# WORK REQUIRED
Below are some records. Pull every line that contains the word "einen".

(GIVEN RECORDS Opens)

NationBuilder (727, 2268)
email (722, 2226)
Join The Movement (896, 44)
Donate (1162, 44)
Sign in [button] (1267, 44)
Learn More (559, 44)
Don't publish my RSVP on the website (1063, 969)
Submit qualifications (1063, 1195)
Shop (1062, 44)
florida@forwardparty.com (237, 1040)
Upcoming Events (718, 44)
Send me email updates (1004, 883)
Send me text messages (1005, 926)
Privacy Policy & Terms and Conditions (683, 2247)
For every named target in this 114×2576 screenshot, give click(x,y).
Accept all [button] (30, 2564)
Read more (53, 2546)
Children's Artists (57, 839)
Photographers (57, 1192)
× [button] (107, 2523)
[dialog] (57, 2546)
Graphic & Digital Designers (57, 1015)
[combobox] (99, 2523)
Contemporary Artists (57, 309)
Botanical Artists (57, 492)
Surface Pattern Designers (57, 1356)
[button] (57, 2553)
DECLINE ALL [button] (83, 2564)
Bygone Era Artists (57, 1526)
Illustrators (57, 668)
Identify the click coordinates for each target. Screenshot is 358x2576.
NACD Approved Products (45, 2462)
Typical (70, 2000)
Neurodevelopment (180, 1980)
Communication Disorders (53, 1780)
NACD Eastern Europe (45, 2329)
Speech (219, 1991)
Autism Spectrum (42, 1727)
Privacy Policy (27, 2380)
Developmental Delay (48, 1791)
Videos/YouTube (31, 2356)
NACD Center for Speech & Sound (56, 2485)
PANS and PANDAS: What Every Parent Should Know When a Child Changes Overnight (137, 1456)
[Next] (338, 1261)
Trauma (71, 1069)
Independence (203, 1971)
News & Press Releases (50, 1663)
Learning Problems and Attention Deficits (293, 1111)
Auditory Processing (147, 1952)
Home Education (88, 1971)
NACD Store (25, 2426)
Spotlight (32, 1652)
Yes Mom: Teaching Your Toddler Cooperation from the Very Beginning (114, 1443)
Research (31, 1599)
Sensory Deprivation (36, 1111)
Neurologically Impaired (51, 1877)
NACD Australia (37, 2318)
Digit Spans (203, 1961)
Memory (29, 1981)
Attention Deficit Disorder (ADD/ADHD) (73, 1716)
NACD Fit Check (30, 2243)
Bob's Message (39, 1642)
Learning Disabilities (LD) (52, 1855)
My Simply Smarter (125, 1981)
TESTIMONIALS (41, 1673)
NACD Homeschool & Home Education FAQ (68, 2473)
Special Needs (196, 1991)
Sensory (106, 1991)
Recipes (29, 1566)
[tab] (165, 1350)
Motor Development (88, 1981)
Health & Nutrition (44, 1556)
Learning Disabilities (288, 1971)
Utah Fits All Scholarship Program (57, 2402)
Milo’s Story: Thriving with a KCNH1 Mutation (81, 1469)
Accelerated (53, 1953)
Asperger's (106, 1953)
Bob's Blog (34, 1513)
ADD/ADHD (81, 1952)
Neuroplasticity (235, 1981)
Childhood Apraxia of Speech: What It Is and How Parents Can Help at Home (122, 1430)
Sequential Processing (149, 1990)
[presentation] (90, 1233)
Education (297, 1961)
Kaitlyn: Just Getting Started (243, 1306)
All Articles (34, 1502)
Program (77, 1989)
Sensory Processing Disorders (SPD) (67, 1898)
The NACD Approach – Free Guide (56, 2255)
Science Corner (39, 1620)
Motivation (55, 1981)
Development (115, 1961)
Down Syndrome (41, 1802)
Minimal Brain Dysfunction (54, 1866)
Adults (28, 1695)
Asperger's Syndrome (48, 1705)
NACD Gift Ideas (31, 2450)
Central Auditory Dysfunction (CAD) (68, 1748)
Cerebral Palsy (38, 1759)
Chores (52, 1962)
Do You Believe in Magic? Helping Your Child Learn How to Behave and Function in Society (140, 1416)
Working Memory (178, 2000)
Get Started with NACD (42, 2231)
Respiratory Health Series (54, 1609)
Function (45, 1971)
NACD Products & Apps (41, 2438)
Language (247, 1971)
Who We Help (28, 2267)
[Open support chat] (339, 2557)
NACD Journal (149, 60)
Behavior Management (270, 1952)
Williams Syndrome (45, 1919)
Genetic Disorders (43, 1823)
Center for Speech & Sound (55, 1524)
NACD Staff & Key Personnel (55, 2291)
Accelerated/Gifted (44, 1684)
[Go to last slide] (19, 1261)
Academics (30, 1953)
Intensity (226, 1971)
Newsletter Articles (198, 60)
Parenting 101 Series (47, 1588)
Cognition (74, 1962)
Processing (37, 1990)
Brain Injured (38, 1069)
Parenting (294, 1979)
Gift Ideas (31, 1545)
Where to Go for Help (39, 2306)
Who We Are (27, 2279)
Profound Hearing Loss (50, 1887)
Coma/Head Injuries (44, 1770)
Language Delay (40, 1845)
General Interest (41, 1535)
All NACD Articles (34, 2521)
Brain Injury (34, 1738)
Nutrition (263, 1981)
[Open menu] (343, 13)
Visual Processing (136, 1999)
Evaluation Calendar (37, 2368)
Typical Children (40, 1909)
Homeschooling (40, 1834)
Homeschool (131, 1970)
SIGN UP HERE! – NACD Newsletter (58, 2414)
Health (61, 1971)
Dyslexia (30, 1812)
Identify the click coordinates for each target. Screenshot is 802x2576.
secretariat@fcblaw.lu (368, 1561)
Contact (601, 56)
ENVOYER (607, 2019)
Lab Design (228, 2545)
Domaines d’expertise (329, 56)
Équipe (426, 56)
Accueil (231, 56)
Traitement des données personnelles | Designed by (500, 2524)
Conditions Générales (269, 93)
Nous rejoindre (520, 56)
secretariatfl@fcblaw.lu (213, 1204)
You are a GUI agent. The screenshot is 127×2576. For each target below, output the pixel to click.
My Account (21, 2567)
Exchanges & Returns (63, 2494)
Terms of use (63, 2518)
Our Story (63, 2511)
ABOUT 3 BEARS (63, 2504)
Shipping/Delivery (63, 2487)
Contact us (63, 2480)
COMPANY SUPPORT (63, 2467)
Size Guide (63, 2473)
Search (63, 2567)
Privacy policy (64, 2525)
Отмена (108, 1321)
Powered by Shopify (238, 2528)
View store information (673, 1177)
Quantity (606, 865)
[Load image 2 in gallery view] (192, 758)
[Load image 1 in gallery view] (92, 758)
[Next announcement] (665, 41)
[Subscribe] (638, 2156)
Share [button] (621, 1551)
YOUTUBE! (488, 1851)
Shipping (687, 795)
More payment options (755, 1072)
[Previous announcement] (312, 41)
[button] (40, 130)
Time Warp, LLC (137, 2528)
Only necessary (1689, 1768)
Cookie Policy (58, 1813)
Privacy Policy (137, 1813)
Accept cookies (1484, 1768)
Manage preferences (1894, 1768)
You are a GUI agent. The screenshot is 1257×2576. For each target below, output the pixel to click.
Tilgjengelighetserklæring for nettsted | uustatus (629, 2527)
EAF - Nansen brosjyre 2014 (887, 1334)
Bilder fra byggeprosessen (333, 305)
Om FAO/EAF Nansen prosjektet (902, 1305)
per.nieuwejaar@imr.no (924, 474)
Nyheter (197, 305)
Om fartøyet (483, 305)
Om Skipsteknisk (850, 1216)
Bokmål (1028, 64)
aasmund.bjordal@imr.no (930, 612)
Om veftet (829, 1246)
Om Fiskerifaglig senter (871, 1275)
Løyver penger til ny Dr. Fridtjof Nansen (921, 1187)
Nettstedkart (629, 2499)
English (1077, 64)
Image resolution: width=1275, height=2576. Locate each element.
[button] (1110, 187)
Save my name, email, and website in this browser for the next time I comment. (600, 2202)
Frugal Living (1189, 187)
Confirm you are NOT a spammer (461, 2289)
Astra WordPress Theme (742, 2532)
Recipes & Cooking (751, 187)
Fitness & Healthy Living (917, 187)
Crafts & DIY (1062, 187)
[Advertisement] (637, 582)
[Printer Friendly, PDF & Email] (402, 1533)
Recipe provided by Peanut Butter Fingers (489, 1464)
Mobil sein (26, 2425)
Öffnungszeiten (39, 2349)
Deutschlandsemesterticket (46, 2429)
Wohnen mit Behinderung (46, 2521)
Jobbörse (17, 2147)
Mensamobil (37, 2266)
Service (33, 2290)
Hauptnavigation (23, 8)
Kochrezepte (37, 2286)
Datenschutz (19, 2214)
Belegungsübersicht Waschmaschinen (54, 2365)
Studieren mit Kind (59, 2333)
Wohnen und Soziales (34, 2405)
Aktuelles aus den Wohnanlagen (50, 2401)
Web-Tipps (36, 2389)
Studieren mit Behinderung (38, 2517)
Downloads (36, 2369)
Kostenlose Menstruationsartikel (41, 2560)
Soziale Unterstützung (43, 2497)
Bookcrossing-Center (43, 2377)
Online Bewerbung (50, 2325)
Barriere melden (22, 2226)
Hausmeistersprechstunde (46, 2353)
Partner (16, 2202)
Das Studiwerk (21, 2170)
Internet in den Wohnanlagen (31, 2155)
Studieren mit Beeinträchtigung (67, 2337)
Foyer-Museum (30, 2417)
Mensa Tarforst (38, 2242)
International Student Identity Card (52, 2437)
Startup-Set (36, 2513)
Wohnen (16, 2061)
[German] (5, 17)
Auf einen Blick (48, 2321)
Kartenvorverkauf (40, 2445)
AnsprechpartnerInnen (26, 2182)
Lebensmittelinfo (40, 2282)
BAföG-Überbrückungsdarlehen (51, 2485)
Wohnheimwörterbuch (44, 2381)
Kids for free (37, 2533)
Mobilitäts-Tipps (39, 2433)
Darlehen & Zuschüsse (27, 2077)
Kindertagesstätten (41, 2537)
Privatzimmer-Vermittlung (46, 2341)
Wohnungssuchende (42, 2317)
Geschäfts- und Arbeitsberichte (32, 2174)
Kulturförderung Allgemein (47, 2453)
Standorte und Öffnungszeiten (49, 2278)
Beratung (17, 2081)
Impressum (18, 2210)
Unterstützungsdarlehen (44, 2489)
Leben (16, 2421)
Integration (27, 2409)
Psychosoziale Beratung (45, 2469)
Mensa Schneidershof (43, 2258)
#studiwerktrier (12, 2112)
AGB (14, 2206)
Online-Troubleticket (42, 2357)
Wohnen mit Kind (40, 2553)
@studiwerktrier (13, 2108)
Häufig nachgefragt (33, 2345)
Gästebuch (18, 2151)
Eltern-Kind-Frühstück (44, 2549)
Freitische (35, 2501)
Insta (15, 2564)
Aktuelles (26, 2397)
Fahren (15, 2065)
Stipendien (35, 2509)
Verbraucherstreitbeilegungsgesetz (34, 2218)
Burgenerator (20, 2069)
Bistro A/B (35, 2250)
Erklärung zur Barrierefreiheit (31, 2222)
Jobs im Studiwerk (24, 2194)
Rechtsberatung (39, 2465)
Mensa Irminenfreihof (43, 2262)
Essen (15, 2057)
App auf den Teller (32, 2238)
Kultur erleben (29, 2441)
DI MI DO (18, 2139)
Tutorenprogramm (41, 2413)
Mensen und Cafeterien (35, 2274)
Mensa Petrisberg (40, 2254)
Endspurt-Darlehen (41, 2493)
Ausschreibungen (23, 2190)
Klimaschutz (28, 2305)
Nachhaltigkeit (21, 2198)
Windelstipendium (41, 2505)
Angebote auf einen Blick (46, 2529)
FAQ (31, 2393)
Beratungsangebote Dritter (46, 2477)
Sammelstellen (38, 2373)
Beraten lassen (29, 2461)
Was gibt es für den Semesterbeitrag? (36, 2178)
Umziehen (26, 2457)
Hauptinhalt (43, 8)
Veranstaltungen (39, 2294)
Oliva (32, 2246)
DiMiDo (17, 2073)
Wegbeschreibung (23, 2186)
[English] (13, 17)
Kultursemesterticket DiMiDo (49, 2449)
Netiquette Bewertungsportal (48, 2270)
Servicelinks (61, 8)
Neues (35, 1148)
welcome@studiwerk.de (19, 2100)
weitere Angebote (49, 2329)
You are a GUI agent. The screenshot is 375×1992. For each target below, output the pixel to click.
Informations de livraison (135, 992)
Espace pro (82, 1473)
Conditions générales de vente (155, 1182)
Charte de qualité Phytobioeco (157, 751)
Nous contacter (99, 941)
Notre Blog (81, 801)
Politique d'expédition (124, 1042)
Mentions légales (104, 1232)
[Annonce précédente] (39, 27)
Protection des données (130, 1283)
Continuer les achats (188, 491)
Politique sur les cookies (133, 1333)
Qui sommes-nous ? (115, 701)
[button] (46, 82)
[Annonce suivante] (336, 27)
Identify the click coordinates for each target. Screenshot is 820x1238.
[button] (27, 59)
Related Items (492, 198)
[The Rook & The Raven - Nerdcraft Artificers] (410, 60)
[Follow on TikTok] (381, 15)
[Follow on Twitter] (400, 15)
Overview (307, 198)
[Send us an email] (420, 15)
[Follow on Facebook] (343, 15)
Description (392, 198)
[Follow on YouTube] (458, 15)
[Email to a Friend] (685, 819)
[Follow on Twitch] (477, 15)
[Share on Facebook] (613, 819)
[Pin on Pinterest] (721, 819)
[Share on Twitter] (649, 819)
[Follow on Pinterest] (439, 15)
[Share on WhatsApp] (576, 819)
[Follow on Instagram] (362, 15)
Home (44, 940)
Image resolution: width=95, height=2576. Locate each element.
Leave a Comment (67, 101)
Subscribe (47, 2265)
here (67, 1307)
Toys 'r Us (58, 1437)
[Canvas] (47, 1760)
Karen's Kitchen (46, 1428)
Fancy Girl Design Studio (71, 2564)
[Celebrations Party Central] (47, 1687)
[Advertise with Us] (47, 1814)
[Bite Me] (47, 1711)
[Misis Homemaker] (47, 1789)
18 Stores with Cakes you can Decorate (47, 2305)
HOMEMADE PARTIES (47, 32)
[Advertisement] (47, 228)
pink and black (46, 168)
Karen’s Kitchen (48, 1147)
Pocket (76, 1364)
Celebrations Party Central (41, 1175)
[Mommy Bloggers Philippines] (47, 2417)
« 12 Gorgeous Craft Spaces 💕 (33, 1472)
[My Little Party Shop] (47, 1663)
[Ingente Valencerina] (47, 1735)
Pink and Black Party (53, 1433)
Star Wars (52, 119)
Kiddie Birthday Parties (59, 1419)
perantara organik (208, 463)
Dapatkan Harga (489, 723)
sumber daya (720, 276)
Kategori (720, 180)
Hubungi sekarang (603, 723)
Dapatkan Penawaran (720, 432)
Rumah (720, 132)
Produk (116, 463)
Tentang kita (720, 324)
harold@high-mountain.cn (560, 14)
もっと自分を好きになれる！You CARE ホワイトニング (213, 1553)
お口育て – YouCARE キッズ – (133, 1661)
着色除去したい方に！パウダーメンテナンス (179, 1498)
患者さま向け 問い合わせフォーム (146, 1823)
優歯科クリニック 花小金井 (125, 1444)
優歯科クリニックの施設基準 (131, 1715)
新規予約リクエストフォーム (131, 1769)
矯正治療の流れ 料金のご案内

(GIVEN RECORDS Closes)

# ANSWER FOR THE TASK
Auf einen Blick (48, 2321)
Angebote auf einen Blick (46, 2529)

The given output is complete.